+++ RECORDS SHOWN +++

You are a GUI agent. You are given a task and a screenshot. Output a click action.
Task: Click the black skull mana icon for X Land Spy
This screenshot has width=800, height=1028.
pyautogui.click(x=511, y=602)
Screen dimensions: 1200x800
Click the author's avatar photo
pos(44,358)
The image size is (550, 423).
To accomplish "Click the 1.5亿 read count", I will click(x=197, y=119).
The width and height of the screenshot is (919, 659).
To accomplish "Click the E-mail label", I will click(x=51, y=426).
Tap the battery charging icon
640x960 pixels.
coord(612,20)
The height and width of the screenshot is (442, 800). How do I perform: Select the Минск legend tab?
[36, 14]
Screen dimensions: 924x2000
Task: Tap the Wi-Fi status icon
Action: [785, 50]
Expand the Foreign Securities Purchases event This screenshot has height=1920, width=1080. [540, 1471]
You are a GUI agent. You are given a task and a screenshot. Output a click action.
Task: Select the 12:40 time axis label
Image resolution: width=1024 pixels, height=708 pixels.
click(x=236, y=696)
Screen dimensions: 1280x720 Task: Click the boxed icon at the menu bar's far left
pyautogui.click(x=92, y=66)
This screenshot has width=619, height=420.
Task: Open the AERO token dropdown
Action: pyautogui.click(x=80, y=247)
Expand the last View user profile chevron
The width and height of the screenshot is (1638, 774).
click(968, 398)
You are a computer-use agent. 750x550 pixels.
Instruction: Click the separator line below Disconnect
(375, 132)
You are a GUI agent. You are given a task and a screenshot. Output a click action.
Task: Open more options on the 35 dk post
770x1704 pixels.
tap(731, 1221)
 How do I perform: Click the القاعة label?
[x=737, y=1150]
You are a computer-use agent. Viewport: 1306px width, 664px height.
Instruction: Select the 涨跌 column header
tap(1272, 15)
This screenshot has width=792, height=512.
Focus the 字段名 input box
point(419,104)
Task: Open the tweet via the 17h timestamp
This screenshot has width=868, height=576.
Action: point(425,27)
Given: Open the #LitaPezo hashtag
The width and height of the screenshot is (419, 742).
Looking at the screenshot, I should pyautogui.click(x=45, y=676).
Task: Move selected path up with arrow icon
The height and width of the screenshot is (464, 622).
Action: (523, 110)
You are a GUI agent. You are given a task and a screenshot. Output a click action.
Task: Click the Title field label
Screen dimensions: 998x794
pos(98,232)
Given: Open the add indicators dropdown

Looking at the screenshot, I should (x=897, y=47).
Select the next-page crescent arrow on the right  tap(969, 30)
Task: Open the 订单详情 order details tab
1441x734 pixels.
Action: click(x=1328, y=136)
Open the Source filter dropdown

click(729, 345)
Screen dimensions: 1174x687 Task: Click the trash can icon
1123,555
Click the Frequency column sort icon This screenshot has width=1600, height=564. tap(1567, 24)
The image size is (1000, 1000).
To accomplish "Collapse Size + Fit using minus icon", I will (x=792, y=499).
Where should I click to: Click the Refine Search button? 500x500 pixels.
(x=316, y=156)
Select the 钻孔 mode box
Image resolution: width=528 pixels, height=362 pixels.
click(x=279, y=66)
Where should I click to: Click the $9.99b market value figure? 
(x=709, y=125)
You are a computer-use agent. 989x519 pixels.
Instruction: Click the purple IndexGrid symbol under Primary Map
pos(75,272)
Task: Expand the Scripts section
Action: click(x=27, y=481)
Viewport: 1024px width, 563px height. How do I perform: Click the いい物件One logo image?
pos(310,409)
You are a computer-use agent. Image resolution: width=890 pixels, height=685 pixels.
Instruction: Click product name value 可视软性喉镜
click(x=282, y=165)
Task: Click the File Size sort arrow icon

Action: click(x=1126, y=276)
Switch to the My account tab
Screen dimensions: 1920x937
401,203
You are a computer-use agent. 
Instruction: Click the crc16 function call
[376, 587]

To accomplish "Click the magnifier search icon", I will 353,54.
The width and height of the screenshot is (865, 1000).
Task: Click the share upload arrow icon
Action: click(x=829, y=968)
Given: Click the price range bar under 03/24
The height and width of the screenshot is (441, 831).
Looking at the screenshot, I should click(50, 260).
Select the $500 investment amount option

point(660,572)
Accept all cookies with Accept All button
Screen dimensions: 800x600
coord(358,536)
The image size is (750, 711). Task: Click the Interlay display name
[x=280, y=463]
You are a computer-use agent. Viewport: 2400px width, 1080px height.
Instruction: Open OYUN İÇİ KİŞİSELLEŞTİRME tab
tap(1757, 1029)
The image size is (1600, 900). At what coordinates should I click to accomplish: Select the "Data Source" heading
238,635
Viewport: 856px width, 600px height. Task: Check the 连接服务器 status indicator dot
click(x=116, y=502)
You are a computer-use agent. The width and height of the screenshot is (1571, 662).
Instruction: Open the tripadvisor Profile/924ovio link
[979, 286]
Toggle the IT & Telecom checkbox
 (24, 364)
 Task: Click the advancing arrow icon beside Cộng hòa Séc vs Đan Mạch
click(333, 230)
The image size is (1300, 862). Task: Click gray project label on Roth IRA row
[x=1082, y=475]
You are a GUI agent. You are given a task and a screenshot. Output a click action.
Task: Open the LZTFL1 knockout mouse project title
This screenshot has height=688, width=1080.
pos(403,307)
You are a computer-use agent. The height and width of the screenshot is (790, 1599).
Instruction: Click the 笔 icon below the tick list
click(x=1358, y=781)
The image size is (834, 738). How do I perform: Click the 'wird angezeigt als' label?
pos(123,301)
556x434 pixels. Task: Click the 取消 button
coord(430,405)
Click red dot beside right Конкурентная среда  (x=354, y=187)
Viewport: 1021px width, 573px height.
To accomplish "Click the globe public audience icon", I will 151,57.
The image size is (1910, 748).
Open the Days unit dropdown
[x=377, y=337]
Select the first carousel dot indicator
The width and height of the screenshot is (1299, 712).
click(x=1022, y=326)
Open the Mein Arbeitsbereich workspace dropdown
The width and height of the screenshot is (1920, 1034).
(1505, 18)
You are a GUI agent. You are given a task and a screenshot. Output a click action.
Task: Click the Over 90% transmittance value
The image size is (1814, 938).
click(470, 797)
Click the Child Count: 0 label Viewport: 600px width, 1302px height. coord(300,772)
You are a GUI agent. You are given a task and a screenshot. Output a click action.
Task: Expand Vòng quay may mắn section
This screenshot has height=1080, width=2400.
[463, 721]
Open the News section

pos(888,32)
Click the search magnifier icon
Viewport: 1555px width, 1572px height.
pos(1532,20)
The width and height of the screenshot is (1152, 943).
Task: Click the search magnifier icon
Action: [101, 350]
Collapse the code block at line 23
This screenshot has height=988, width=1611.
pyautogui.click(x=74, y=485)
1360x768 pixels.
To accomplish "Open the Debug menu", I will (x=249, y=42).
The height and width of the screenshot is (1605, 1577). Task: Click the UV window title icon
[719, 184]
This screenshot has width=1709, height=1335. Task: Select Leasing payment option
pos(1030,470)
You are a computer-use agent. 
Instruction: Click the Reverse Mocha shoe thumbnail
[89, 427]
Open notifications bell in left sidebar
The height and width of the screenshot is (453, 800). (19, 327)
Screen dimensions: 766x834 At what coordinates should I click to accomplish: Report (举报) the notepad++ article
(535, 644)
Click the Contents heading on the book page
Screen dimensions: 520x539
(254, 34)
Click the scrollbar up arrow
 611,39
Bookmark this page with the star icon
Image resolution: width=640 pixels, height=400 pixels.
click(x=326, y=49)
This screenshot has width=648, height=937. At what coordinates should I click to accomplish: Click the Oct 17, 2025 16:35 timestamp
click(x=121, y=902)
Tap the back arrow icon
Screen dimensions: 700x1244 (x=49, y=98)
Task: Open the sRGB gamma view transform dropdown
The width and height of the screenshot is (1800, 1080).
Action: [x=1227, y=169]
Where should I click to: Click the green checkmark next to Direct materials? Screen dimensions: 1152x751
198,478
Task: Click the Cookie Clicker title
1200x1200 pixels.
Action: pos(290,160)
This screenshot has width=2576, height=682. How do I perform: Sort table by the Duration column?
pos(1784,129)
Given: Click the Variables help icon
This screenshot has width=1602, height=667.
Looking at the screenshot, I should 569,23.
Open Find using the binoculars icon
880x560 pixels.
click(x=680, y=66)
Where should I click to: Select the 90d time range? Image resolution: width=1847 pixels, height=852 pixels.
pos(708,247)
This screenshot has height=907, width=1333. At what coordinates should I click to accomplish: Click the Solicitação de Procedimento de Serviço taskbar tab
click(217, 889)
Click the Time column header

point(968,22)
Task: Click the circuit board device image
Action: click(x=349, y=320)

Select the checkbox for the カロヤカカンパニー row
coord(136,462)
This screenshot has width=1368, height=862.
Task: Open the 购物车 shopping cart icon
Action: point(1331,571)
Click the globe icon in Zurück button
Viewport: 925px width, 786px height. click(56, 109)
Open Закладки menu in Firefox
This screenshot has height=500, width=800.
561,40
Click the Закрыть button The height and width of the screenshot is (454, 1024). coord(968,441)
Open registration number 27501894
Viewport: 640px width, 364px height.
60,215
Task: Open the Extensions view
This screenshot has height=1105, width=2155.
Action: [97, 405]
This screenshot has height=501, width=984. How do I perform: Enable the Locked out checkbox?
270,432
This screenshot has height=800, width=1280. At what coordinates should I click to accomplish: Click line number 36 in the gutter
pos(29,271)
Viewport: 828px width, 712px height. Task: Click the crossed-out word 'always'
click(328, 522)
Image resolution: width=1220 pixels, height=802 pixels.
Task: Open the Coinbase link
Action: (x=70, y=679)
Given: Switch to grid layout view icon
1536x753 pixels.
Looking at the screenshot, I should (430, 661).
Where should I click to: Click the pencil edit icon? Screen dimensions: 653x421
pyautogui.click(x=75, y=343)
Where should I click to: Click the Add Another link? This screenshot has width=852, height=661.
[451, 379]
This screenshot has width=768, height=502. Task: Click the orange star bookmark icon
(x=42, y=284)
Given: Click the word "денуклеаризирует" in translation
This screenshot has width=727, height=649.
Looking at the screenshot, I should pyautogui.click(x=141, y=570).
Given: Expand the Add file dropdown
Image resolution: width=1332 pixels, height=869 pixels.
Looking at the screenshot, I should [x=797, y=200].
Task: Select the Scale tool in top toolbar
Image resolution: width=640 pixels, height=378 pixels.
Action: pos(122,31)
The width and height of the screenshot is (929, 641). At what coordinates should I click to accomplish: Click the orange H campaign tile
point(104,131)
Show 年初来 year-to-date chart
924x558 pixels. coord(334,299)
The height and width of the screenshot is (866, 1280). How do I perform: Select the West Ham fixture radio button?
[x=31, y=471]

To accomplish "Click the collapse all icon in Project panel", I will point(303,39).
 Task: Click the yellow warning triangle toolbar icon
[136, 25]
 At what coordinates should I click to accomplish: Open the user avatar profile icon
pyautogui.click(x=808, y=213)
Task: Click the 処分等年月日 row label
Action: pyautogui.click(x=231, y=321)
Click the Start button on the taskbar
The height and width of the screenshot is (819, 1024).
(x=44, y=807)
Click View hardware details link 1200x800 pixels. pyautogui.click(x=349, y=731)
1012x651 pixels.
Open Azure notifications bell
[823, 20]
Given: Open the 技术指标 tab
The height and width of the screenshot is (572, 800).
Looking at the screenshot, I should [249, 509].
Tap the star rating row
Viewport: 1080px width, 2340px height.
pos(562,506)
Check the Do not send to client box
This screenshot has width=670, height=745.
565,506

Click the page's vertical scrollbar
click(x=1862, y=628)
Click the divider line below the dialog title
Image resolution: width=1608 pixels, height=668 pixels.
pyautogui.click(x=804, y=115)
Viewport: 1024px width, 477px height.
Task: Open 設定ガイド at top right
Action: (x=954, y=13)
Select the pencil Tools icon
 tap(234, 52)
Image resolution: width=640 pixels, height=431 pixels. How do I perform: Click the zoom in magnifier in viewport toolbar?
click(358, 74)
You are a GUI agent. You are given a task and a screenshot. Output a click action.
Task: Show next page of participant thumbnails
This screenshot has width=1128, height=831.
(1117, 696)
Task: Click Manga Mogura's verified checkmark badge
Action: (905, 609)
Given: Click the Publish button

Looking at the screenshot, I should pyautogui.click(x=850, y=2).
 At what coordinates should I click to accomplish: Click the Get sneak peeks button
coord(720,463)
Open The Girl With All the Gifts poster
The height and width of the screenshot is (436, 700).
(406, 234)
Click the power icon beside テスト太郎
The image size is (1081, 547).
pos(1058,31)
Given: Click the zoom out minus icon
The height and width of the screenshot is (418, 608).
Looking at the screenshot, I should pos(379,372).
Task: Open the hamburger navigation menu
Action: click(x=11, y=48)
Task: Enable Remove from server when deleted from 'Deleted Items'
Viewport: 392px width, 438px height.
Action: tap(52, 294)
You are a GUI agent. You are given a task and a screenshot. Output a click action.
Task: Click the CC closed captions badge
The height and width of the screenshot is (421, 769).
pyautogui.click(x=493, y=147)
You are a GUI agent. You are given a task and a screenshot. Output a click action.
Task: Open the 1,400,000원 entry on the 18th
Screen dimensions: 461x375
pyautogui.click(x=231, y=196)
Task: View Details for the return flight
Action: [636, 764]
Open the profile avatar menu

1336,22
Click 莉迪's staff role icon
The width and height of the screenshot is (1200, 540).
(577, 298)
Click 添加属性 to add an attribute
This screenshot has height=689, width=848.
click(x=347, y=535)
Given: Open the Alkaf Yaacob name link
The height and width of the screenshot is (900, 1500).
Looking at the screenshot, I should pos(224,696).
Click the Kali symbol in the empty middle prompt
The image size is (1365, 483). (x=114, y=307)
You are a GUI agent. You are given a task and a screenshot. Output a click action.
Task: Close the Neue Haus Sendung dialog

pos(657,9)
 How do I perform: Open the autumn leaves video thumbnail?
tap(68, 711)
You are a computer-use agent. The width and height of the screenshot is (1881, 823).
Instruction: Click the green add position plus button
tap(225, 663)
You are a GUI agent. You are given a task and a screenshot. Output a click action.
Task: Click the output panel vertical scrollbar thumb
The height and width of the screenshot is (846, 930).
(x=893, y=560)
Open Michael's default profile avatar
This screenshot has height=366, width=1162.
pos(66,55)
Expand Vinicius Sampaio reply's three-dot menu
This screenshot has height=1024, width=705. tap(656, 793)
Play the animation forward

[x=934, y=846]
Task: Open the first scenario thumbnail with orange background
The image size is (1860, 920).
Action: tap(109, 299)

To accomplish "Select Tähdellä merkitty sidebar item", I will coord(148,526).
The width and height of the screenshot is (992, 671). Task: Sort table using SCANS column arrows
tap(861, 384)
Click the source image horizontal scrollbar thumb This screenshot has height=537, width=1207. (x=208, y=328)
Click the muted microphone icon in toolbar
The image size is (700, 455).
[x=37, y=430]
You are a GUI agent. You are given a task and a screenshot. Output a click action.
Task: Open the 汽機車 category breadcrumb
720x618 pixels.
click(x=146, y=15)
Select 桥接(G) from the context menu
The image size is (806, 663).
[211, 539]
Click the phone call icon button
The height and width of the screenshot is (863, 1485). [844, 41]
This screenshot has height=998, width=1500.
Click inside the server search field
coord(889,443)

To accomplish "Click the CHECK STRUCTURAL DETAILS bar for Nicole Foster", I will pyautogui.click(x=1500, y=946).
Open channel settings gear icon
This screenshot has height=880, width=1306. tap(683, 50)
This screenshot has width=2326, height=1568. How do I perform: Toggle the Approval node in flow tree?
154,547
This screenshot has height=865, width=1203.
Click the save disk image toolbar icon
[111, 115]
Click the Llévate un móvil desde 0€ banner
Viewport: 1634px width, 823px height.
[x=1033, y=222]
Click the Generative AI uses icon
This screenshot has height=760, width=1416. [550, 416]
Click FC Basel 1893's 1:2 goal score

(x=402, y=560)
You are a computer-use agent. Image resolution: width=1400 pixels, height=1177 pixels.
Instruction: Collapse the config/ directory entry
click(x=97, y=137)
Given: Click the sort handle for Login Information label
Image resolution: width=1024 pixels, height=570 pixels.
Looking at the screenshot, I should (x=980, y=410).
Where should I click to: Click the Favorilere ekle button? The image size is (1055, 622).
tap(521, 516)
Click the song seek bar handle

+++

ABOUT THIS EXERCISE: Give back exactly the lines from the first line of the records through the line holding "The width and height of the screenshot is (919, 659).", including both of those lines and leaving out all others.

TASK OUTPUT:
You are a GUI agent. You are given a task and a screenshot. Output a click action.
Task: Click the black skull mana icon for X Land Spy
This screenshot has width=800, height=1028.
pyautogui.click(x=511, y=602)
Screen dimensions: 1200x800
Click the author's avatar photo
pos(44,358)
The image size is (550, 423).
To accomplish "Click the 1.5亿 read count", I will click(x=197, y=119).
The width and height of the screenshot is (919, 659).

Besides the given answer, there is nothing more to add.